Items from a data source
^^^^^^^^

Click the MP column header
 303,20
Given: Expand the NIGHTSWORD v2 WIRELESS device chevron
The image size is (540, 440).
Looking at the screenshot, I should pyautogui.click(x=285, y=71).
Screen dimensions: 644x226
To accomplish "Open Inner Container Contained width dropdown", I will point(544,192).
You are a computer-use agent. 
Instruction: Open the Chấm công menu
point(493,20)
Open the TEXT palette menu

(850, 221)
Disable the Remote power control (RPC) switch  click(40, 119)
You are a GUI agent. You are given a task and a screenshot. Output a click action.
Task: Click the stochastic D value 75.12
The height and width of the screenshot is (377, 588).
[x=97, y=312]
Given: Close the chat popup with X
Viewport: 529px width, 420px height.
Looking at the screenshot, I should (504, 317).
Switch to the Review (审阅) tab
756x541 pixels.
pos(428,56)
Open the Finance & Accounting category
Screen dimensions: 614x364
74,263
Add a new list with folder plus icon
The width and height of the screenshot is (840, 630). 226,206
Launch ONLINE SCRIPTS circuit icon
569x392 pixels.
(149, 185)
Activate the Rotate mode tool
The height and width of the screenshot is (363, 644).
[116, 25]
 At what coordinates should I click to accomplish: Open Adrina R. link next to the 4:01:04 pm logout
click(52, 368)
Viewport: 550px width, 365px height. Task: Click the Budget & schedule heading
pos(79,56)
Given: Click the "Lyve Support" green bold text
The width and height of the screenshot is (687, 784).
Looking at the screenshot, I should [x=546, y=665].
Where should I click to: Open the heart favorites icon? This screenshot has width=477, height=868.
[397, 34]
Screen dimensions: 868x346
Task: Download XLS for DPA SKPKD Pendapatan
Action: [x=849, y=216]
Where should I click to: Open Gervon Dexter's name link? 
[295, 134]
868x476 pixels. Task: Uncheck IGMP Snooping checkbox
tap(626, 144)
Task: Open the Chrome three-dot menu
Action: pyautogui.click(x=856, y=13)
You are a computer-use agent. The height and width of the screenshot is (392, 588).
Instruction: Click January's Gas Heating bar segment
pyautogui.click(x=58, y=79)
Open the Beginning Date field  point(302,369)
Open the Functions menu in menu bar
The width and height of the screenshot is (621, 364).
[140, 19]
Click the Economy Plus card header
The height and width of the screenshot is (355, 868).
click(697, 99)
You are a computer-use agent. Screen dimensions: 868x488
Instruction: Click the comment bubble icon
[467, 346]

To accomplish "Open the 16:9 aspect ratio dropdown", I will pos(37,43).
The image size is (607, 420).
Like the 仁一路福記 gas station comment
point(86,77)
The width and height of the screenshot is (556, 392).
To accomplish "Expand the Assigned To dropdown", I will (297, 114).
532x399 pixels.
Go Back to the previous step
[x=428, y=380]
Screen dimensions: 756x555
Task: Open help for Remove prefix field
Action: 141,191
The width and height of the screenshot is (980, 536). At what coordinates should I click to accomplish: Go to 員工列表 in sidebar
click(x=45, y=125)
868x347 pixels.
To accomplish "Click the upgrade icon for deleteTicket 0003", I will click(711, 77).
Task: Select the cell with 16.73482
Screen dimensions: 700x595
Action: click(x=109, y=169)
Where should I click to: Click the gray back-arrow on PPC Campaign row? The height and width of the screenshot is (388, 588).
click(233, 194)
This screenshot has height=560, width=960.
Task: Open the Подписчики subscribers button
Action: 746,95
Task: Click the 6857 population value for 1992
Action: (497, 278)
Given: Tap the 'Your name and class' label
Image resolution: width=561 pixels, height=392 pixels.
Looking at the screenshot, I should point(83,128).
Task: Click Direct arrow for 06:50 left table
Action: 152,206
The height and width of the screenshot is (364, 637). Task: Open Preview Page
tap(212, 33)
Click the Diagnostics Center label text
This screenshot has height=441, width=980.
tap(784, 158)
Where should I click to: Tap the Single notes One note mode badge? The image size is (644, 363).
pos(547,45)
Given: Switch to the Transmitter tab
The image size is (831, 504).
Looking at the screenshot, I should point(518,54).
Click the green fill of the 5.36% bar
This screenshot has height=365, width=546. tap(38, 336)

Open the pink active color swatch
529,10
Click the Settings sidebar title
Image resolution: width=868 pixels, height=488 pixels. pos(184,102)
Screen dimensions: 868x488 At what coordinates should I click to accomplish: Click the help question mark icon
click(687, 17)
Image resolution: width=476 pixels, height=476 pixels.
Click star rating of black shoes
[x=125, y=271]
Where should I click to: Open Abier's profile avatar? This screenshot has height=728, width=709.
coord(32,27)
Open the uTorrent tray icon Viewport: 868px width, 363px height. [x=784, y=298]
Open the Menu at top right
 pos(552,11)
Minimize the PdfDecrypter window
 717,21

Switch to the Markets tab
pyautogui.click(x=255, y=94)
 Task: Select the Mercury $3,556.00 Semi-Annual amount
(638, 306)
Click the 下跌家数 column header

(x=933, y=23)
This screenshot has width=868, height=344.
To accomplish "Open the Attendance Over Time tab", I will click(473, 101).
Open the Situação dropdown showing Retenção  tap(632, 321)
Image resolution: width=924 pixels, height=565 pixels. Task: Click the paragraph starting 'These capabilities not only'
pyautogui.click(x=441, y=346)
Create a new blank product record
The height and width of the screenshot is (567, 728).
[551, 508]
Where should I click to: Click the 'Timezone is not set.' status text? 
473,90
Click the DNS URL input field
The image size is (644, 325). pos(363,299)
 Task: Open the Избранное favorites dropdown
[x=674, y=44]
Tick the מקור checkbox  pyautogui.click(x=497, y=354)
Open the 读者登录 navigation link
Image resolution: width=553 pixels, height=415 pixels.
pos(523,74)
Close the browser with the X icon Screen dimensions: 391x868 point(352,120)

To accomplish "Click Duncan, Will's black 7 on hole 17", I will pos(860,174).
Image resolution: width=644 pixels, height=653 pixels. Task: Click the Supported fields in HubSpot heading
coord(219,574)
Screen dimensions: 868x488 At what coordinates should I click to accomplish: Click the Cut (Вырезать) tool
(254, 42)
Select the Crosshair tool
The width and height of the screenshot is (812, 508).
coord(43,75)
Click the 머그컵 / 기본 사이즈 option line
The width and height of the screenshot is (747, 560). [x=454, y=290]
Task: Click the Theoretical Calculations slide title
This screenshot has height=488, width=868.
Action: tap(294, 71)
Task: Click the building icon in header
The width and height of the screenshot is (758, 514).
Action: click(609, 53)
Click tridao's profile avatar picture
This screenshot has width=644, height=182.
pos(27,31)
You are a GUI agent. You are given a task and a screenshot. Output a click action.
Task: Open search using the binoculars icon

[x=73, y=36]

^^^^^^^^

What to work on
The full set of records, transcribed exactly, is the answer.

Answer to this exercise
Click the MP column header
 303,20
Given: Expand the NIGHTSWORD v2 WIRELESS device chevron
The image size is (540, 440).
Looking at the screenshot, I should pyautogui.click(x=285, y=71).
Screen dimensions: 644x226
To accomplish "Open Inner Container Contained width dropdown", I will point(544,192).
You are a computer-use agent. 
Instruction: Open the Chấm công menu
point(493,20)
Open the TEXT palette menu

(850, 221)
Disable the Remote power control (RPC) switch  click(40, 119)
You are a GUI agent. You are given a task and a screenshot. Output a click action.
Task: Click the stochastic D value 75.12
The height and width of the screenshot is (377, 588).
[x=97, y=312]
Given: Close the chat popup with X
Viewport: 529px width, 420px height.
Looking at the screenshot, I should (504, 317).
Switch to the Review (审阅) tab
756x541 pixels.
pos(428,56)
Open the Finance & Accounting category
Screen dimensions: 614x364
74,263
Add a new list with folder plus icon
The width and height of the screenshot is (840, 630). 226,206
Launch ONLINE SCRIPTS circuit icon
569x392 pixels.
(149, 185)
Activate the Rotate mode tool
The height and width of the screenshot is (363, 644).
[116, 25]
 At what coordinates should I click to accomplish: Open Adrina R. link next to the 4:01:04 pm logout
click(52, 368)
Viewport: 550px width, 365px height. Task: Click the Budget & schedule heading
pos(79,56)
Given: Click the "Lyve Support" green bold text
The width and height of the screenshot is (687, 784).
Looking at the screenshot, I should [x=546, y=665].
Where should I click to: Open the heart favorites icon? This screenshot has width=477, height=868.
[397, 34]
Screen dimensions: 868x346
Task: Download XLS for DPA SKPKD Pendapatan
Action: [x=849, y=216]
Where should I click to: Open Gervon Dexter's name link? 
[295, 134]
868x476 pixels. Task: Uncheck IGMP Snooping checkbox
tap(626, 144)
Task: Open the Chrome three-dot menu
Action: pyautogui.click(x=856, y=13)
You are a computer-use agent. The height and width of the screenshot is (392, 588).
Instruction: Click January's Gas Heating bar segment
pyautogui.click(x=58, y=79)
Open the Beginning Date field  point(302,369)
Open the Functions menu in menu bar
The width and height of the screenshot is (621, 364).
[140, 19]
Click the Economy Plus card header
The height and width of the screenshot is (355, 868).
click(697, 99)
You are a computer-use agent. Screen dimensions: 868x488
Instruction: Click the comment bubble icon
[467, 346]

To accomplish "Open the 16:9 aspect ratio dropdown", I will pos(37,43).
The image size is (607, 420).
Like the 仁一路福記 gas station comment
point(86,77)
The width and height of the screenshot is (556, 392).
To accomplish "Expand the Assigned To dropdown", I will (297, 114).
532x399 pixels.
Go Back to the previous step
[x=428, y=380]
Screen dimensions: 756x555
Task: Open help for Remove prefix field
Action: 141,191
The width and height of the screenshot is (980, 536). At what coordinates should I click to accomplish: Go to 員工列表 in sidebar
click(x=45, y=125)
868x347 pixels.
To accomplish "Click the upgrade icon for deleteTicket 0003", I will click(711, 77).
Task: Select the cell with 16.73482
Screen dimensions: 700x595
Action: click(x=109, y=169)
Where should I click to: Click the gray back-arrow on PPC Campaign row? The height and width of the screenshot is (388, 588).
click(233, 194)
This screenshot has height=560, width=960.
Task: Open the Подписчики subscribers button
Action: 746,95
Task: Click the 6857 population value for 1992
Action: (497, 278)
Given: Tap the 'Your name and class' label
Image resolution: width=561 pixels, height=392 pixels.
Looking at the screenshot, I should point(83,128).
Task: Click Direct arrow for 06:50 left table
Action: 152,206
The height and width of the screenshot is (364, 637). Task: Open Preview Page
tap(212, 33)
Click the Diagnostics Center label text
This screenshot has height=441, width=980.
tap(784, 158)
Where should I click to: Tap the Single notes One note mode badge? The image size is (644, 363).
pos(547,45)
Given: Switch to the Transmitter tab
The image size is (831, 504).
Looking at the screenshot, I should point(518,54).
Click the green fill of the 5.36% bar
This screenshot has height=365, width=546. tap(38, 336)

Open the pink active color swatch
529,10
Click the Settings sidebar title
Image resolution: width=868 pixels, height=488 pixels. pos(184,102)
Screen dimensions: 868x488 At what coordinates should I click to accomplish: Click the help question mark icon
click(687, 17)
Image resolution: width=476 pixels, height=476 pixels.
Click star rating of black shoes
[x=125, y=271]
Where should I click to: Open Abier's profile avatar? This screenshot has height=728, width=709.
coord(32,27)
Open the uTorrent tray icon Viewport: 868px width, 363px height. [x=784, y=298]
Open the Menu at top right
 pos(552,11)
Minimize the PdfDecrypter window
 717,21

Switch to the Markets tab
pyautogui.click(x=255, y=94)
 Task: Select the Mercury $3,556.00 Semi-Annual amount
(638, 306)
Click the 下跌家数 column header

(x=933, y=23)
This screenshot has width=868, height=344.
To accomplish "Open the Attendance Over Time tab", I will click(473, 101).
Open the Situação dropdown showing Retenção  tap(632, 321)
Image resolution: width=924 pixels, height=565 pixels. Task: Click the paragraph starting 'These capabilities not only'
pyautogui.click(x=441, y=346)
Create a new blank product record
The height and width of the screenshot is (567, 728).
[551, 508]
Where should I click to: Click the 'Timezone is not set.' status text? 
473,90
Click the DNS URL input field
The image size is (644, 325). pos(363,299)
 Task: Open the Избранное favorites dropdown
[x=674, y=44]
Tick the מקור checkbox  pyautogui.click(x=497, y=354)
Open the 读者登录 navigation link
Image resolution: width=553 pixels, height=415 pixels.
pos(523,74)
Close the browser with the X icon Screen dimensions: 391x868 point(352,120)

To accomplish "Click Duncan, Will's black 7 on hole 17", I will pos(860,174).
Image resolution: width=644 pixels, height=653 pixels. Task: Click the Supported fields in HubSpot heading
coord(219,574)
Screen dimensions: 868x488 At what coordinates should I click to accomplish: Click the Cut (Вырезать) tool
(254, 42)
Select the Crosshair tool
The width and height of the screenshot is (812, 508).
coord(43,75)
Click the 머그컵 / 기본 사이즈 option line
The width and height of the screenshot is (747, 560). [x=454, y=290]
Task: Click the Theoretical Calculations slide title
This screenshot has height=488, width=868.
Action: tap(294, 71)
Task: Click the building icon in header
The width and height of the screenshot is (758, 514).
Action: click(609, 53)
Click tridao's profile avatar picture
This screenshot has width=644, height=182.
pos(27,31)
You are a GUI agent. You are given a task and a screenshot. Output a click action.
Task: Open search using the binoculars icon

[x=73, y=36]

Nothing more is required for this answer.